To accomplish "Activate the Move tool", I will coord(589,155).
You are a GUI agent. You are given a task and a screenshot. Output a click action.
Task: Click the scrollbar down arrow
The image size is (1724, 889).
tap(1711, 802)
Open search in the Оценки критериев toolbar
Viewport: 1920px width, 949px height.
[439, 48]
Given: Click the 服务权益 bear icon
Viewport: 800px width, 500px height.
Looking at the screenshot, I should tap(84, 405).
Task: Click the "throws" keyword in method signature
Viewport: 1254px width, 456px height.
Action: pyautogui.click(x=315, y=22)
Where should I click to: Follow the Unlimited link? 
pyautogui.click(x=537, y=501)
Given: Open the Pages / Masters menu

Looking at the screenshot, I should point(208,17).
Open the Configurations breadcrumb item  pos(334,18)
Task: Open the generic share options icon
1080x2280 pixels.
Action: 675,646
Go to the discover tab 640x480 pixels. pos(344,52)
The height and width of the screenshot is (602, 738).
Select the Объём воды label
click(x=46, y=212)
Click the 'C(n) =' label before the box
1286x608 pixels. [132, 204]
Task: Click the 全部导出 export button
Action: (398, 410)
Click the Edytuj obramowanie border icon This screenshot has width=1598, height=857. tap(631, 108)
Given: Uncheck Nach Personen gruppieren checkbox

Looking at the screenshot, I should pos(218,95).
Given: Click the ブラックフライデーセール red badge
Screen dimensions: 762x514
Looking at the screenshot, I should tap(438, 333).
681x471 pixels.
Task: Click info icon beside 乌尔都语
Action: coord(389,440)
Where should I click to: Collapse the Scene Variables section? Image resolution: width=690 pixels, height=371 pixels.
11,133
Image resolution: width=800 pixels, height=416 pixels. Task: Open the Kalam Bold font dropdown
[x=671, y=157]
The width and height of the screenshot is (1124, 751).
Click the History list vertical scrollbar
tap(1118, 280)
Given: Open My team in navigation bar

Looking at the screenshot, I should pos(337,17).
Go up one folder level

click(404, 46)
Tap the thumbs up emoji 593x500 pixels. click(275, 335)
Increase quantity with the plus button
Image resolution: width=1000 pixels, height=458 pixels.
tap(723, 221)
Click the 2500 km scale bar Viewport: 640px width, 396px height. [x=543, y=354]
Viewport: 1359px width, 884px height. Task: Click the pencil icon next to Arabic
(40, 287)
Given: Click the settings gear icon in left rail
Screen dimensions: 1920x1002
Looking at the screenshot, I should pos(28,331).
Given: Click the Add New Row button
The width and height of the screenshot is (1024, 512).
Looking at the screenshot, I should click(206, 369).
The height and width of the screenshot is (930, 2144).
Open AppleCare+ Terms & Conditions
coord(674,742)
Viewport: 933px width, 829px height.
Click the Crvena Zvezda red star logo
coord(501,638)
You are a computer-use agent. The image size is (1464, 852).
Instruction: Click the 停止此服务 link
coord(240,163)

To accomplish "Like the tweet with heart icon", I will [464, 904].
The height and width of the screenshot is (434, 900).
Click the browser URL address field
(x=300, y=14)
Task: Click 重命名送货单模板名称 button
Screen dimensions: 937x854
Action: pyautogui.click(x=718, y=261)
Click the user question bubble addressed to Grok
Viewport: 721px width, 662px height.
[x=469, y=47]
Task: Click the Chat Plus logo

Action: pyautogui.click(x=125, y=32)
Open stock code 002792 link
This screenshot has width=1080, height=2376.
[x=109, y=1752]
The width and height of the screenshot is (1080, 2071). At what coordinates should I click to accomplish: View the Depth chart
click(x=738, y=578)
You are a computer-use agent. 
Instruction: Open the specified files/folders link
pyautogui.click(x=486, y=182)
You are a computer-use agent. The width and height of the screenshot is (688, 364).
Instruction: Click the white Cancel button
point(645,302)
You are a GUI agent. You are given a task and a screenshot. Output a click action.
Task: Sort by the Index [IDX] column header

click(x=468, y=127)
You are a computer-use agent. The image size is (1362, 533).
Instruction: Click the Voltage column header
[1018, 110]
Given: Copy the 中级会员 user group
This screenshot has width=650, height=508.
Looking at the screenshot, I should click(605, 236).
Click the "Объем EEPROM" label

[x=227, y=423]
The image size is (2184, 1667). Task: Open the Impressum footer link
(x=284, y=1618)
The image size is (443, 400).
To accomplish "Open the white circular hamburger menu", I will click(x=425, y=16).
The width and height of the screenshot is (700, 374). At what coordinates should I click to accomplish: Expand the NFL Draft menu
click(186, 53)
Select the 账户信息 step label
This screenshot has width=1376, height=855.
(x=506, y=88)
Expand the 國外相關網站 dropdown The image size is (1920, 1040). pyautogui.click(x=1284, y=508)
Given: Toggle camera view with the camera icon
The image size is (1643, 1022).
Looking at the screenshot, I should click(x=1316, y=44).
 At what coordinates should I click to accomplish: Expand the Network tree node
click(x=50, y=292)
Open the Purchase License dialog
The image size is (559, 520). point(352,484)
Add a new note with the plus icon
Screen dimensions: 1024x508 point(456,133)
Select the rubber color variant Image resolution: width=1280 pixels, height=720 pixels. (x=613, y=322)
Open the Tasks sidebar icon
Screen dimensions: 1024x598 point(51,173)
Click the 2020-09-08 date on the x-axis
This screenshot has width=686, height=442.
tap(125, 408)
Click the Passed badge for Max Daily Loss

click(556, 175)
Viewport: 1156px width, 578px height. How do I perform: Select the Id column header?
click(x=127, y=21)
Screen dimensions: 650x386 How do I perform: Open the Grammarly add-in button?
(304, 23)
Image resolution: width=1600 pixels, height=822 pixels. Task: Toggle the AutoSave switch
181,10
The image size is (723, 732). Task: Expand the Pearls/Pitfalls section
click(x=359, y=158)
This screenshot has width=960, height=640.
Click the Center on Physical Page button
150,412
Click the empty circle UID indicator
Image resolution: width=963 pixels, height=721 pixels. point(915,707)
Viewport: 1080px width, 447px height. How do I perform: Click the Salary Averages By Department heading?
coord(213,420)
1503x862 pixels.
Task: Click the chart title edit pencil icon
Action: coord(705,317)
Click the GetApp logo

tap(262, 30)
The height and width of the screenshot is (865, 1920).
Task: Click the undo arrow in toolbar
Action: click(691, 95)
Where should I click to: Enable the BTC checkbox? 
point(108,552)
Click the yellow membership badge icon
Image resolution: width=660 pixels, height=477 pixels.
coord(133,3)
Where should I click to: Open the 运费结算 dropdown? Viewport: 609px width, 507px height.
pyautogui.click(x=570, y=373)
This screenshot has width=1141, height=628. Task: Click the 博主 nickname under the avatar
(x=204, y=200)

▸ Brief
Within the material above, output exactly the lines from the one with "Click the 2500" through the one with "Given: Copy the 中级会员 user group", end lines included, and nothing besides.

▸ Response area
Click the 2500 km scale bar Viewport: 640px width, 396px height. [x=543, y=354]
Viewport: 1359px width, 884px height. Task: Click the pencil icon next to Arabic
(40, 287)
Given: Click the settings gear icon in left rail
Screen dimensions: 1920x1002
Looking at the screenshot, I should pos(28,331).
Given: Click the Add New Row button
The width and height of the screenshot is (1024, 512).
Looking at the screenshot, I should click(206, 369).
The height and width of the screenshot is (930, 2144).
Open AppleCare+ Terms & Conditions
coord(674,742)
Viewport: 933px width, 829px height.
Click the Crvena Zvezda red star logo
coord(501,638)
You are a computer-use agent. The image size is (1464, 852).
Instruction: Click the 停止此服务 link
coord(240,163)

To accomplish "Like the tweet with heart icon", I will [464, 904].
The height and width of the screenshot is (434, 900).
Click the browser URL address field
(x=300, y=14)
Task: Click 重命名送货单模板名称 button
Screen dimensions: 937x854
Action: pyautogui.click(x=718, y=261)
Click the user question bubble addressed to Grok
Viewport: 721px width, 662px height.
[x=469, y=47]
Task: Click the Chat Plus logo

Action: pyautogui.click(x=125, y=32)
Open stock code 002792 link
This screenshot has width=1080, height=2376.
[x=109, y=1752]
The width and height of the screenshot is (1080, 2071). At what coordinates should I click to accomplish: View the Depth chart
click(x=738, y=578)
You are a computer-use agent. 
Instruction: Open the specified files/folders link
pyautogui.click(x=486, y=182)
You are a computer-use agent. The width and height of the screenshot is (688, 364).
Instruction: Click the white Cancel button
point(645,302)
You are a GUI agent. You are given a task and a screenshot. Output a click action.
Task: Sort by the Index [IDX] column header

click(x=468, y=127)
You are a computer-use agent. The image size is (1362, 533).
Instruction: Click the Voltage column header
[1018, 110]
Given: Copy the 中级会员 user group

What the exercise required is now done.